The U.S. Grains Council participated this week in the “U.S.-EU High Level Regulatory Cooperation Forum” and will continue to be actively engaged in discussions to ensure that agricultural trade issues are constructively addressed in any T-TIP agreement.
Traditionally, U.S. corn represented the lion’s share of EU corn imports until 1997/98, when U.S. corn exports fell dramatically to historically low levels. The sharp drop in U.S. exports coincided with the introduction of genetically modified (GM) varieties in the United States. While the emergence of Black Sea/Former Soviet Union producers and the growth of the EU’s own production have contributed to the continued loss of market share, it is clear that regulatory impediments in biotech approvals are among the most significant current barriers to U.S. competitiveness in this region.
The EU biotech approval process is at best slow, and the EU system suffers from chronic backlogs and delays as the EU regularly misses its own administrative deadlines.
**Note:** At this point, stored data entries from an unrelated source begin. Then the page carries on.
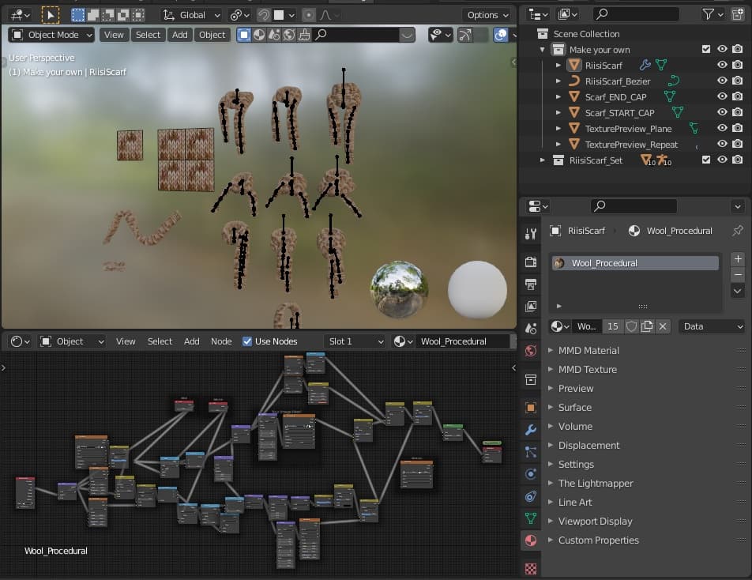The image size is (752, 580).
Task: Expand the RiisiScarf_Set collection
Action: [x=543, y=160]
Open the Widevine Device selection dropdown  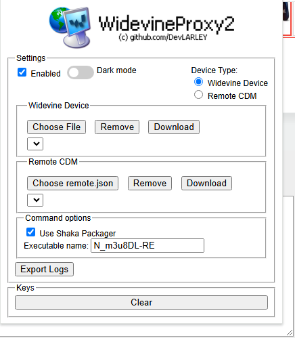point(35,144)
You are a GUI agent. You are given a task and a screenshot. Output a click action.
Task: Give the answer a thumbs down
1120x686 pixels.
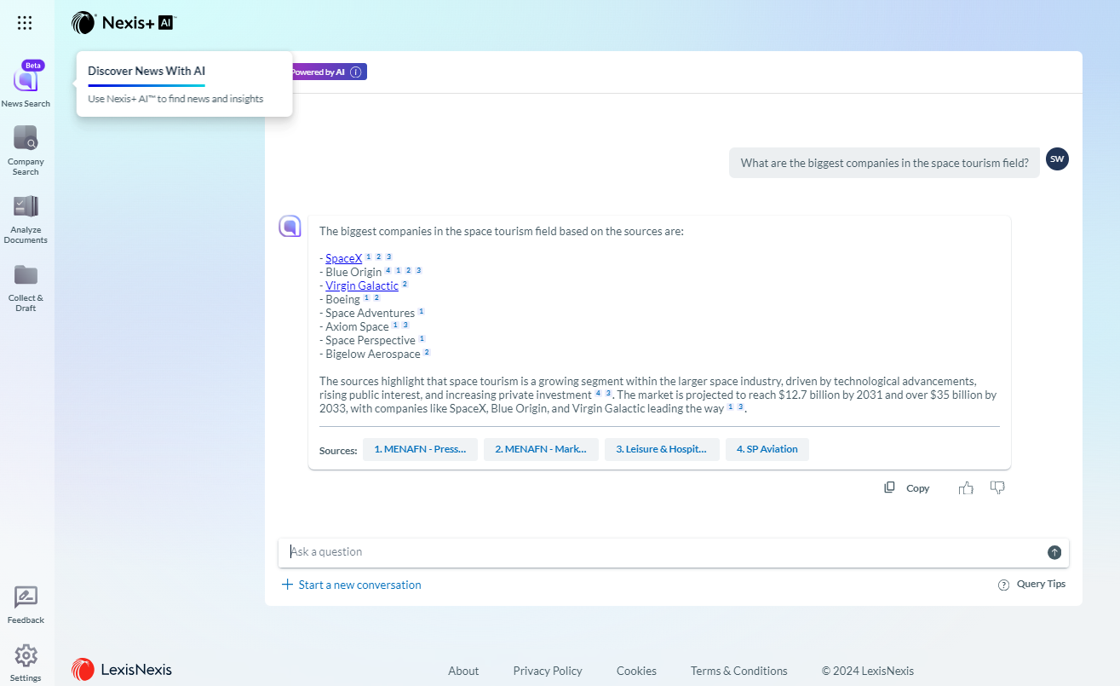pos(997,488)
Further, the EU will not even begin assessment of stacked events until each individual event has been separately approved, at which point an assessment of the stack must then begin all over again. The EU’s zero tolerance policy for unapproved events creates additional unpredictability due to the absence of a workable low level presence standard. These factors increase market risk, raise costs for EU consumers, and create arbitrary barriers to U.S. feed grains exports.
The goal of the T-TIP negotiations is a comprehensive, high standards agreement. The Council is working to ensure that agricultural issues remain a high priority for U.S. negotiators, that risk assessments of GM events remain science based, and that the timeliness, transparency, and predictability of the approval process be improved to minimize uncertainty and the risk of trade disruption.